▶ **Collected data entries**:
☆ ☆ ☆

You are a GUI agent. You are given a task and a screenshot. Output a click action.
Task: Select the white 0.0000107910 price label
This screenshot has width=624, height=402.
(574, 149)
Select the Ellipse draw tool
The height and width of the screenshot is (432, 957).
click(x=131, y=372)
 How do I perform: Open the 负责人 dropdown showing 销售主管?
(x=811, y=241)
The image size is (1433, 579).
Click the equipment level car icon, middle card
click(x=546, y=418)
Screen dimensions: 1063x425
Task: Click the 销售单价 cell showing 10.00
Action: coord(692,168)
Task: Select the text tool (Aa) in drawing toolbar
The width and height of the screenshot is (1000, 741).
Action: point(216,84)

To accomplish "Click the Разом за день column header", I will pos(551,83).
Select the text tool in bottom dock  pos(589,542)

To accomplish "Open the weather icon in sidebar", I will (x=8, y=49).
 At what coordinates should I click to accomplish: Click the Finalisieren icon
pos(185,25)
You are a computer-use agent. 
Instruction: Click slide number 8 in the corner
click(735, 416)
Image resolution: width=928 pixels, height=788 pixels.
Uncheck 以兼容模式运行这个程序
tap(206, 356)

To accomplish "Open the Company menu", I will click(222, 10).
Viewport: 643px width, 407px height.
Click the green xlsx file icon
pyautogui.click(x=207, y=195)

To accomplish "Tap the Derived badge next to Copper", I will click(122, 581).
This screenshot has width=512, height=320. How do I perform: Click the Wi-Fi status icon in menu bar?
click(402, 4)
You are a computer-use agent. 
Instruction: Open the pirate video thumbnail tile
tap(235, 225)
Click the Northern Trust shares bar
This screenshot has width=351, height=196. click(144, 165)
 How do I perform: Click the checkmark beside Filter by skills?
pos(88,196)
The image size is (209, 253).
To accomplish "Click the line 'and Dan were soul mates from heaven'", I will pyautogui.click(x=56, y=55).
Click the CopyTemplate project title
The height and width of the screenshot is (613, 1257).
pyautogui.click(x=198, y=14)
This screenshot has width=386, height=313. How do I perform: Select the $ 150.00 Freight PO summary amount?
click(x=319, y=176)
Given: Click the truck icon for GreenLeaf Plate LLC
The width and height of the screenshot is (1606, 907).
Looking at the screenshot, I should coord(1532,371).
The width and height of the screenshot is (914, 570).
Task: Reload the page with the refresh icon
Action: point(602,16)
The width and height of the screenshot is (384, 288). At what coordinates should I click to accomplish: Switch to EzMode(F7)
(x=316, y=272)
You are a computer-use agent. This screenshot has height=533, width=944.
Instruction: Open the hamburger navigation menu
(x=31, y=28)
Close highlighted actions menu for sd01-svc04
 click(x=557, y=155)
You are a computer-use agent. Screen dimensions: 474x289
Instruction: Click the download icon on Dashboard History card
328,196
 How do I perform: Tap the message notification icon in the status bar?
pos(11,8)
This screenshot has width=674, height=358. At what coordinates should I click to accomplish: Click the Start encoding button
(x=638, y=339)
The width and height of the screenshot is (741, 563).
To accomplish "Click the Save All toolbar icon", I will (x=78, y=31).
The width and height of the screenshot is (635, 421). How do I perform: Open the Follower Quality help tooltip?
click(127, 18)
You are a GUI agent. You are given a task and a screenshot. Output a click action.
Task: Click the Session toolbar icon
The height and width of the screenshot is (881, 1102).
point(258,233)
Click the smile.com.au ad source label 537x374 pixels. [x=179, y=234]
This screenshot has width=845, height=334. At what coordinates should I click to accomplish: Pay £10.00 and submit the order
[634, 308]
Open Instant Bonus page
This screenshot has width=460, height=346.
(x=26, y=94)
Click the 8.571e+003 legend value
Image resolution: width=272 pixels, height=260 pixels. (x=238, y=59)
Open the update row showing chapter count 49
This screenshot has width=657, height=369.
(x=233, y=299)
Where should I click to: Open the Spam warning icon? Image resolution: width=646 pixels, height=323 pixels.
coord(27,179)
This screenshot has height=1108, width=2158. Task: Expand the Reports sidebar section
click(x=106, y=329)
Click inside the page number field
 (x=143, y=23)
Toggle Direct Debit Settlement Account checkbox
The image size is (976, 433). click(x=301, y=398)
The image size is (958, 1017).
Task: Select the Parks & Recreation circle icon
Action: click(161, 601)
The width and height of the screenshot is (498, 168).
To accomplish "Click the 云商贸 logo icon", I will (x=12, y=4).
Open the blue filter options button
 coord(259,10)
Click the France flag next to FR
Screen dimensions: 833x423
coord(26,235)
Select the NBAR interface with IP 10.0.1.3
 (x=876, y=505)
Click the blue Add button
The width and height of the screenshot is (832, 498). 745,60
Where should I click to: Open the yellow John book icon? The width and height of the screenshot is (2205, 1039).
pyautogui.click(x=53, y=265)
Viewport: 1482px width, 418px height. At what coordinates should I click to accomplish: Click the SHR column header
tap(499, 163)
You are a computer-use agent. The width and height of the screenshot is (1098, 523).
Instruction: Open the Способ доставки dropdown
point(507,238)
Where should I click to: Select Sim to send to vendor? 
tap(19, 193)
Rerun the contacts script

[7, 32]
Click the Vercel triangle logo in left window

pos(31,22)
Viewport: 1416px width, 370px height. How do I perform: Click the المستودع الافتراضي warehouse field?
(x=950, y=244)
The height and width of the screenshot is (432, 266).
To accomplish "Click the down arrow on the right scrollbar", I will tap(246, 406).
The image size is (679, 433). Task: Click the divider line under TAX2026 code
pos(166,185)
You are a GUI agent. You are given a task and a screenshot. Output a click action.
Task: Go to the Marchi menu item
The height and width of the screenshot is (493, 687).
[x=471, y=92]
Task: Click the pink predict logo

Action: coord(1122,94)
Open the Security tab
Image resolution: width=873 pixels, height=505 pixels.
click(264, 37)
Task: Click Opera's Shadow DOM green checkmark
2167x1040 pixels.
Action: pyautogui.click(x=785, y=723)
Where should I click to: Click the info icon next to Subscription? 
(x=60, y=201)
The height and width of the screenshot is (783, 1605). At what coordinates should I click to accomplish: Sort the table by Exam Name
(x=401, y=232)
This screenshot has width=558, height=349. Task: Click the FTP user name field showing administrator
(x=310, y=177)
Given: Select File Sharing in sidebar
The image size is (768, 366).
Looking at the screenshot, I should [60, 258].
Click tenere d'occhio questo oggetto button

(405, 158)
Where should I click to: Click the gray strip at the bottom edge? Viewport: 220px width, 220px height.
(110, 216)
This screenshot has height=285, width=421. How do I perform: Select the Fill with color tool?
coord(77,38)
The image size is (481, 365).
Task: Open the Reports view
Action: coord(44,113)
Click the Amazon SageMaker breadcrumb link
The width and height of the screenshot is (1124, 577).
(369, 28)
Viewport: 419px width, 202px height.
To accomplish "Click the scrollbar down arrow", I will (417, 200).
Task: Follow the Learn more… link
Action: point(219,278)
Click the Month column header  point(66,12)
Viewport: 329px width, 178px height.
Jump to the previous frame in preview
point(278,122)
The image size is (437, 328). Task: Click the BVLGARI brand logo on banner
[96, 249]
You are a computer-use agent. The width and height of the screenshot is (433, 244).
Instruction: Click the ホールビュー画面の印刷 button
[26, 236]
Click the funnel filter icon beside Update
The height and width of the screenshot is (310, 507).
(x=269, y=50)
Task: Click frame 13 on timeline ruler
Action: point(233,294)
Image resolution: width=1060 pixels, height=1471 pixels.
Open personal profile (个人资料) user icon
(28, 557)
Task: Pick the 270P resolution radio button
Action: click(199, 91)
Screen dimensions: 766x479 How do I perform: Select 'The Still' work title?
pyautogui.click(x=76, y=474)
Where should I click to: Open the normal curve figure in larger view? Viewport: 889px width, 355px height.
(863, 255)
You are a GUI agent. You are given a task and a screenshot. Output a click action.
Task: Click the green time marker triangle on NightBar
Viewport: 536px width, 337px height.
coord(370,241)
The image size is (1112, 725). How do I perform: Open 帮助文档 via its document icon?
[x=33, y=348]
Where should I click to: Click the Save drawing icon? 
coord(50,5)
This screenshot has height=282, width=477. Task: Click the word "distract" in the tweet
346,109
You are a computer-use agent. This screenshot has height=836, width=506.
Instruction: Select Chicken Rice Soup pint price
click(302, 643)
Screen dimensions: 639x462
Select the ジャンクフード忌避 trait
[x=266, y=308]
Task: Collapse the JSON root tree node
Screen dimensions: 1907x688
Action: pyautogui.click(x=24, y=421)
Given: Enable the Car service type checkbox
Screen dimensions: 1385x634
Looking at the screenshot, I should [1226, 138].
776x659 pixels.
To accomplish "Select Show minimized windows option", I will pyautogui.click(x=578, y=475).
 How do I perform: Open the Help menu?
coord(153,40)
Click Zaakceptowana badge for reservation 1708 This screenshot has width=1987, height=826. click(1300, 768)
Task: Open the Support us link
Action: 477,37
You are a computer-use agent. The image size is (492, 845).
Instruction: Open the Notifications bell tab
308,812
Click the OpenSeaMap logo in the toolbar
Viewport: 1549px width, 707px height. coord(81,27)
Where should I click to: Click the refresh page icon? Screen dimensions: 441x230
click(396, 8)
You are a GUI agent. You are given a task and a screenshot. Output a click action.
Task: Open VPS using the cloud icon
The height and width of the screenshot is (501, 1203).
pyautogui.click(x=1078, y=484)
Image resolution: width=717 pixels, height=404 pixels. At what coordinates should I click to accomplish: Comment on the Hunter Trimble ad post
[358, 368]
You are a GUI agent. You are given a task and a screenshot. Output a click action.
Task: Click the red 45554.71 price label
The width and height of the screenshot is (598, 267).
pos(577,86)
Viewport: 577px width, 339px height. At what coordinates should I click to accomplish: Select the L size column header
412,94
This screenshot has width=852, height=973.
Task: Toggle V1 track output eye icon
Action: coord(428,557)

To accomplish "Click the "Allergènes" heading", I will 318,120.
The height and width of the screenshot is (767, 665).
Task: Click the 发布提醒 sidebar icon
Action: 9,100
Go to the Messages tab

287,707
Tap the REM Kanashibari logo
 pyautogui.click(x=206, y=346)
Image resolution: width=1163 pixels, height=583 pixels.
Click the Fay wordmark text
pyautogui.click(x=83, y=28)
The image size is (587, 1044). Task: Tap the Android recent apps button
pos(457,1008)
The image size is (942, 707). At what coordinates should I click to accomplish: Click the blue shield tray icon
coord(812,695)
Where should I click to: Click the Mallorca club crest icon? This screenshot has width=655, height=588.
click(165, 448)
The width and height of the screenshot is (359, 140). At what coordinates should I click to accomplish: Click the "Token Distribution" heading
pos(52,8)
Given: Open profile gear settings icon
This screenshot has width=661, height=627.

☆ ☆ ☆

▶ **EXERCISE AIM**: Each line of the entries holding the string "label" should be found and copied.

▶ **SOLUTION TO THIS EXERCISE**:
Task: Select the white 0.0000107910 price label
Click the smile.com.au ad source label 537x374 pixels. [x=179, y=234]
Task: Click the red 45554.71 price label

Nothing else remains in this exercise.